What we were trying to do all along is to nuance this to be able to say we fully support this, but I want people to understand that the most important thing you can do to protect yourself is the distancing issue. So people say what do you use to go to the grocery store? Well I’m fortunate because I’m in the health care area to have an N95, but you know what the most important thing is that I do? I go to the grocery store at five in the morning as does my partner and there’s no one there. So that’s one of the things we’ve had to help try to teach people. And most people, that’s not something they want to hear.
MP: What are the big questions you still have about the virus?
MO: First of all, the whole variant issue, the issue around variants to me is very concerning and we don’t quite know where that’s taking us. I think it’s fair to say we’re not sure what that’s going to mean.
There are three categories of the ones that concern us: one, do they cause more transmission? Two, do they cause more severe illness? Three, do they evade immune protection from either vaccines or from natural infection? The B117, the British one, is surely in those first two categories, more infections and more severe infections [scientists are mixed on whether B117 causes more severe infections but the question is being studied]. Then you get into P1 [the Brazilian variant] and you get into the South African one and at that point you really have all three categories. And God knows how many more are coming down the pike.
[Also] human immunity. I think we have major challenges trying to understand human immunity and how it relates to coronaviruses. I mean, a good example is the vaccine. I’m going to keep putting forward we should consider a single-dose approach right now with Moderna and Pfizer and that’s not popular, but when you look at the immunology of this virus and you look at vaccines, we have shown over and over again that the most robust protection from the vaccine occurs when the boosters are typically months afterwards, not two weeks, because it takes that time to mature the immune response cells from the first vaccine dose.
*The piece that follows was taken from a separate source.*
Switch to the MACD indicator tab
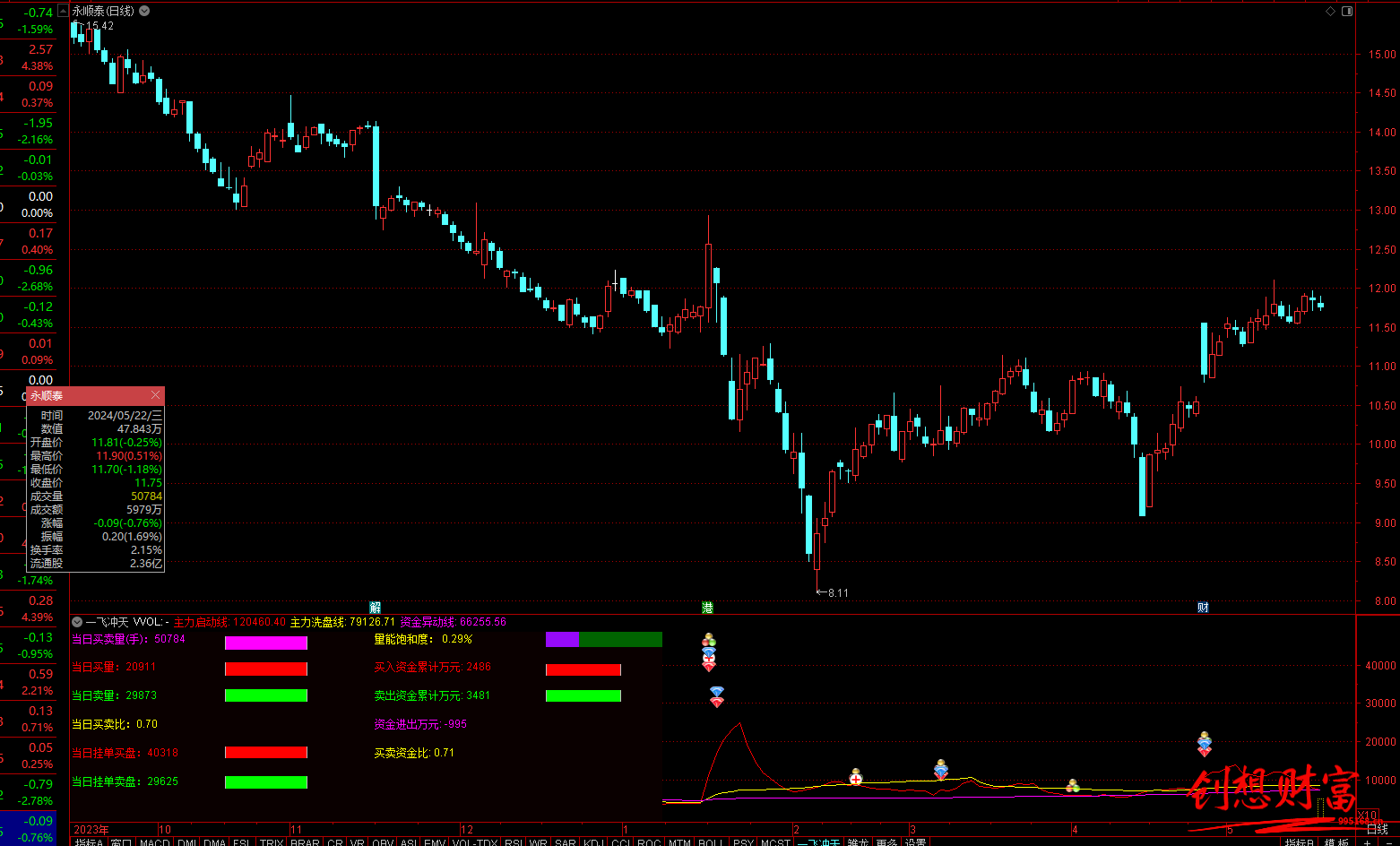point(154,842)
Even in the Johnson & Johnson study, they had much better results after 49 days than they did before. It got better. So one of the issues would be to protect more people at least partially if not quite a bit with one dose and then catch up with a second dose later.
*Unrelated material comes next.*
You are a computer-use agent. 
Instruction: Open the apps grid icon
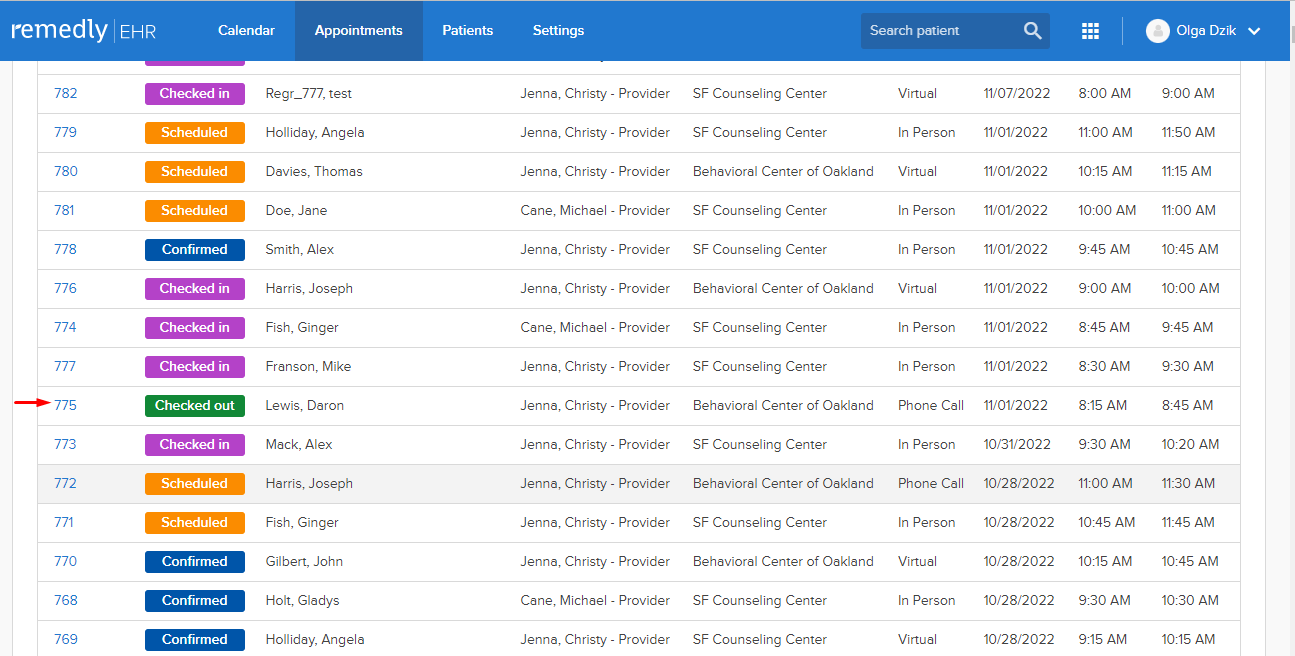[1090, 31]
MP: What lessons should we be taking from the last year as we face these new variants — if we learned anything in the last year at all?
MO: Many of us have waited for the day when we can say OK there’s only six weeks left and we’re done. We can get through this. I wake up now and wonder to myself sometimes “are we still in the third inning?” And that’s a challenge. It’s a challenge for all of us, everyone.
For many of us, the lives we’ve lived over the last year have been challenging. Before this, I used to fly 150,000 miles a year, with all my international travel for work. I haven’t been on a plane since March. I would occasionally use Zoom or something like that before. Now I spend 150,000 hours on Zoom instead of flying 150,000 miles.
Some scientists think pandemics will become more common due to factors like urbanization and globalization. Should we be prepared to do this again in two years? Five years? Twenty years?
I think another influenza pandemic is going to happen. When it takes place, I don’t know, but it’s going to happen. And now we have to consider maybe additional new coronaviruses are going to emerge. This one really took us by surprise as a pandemic agent.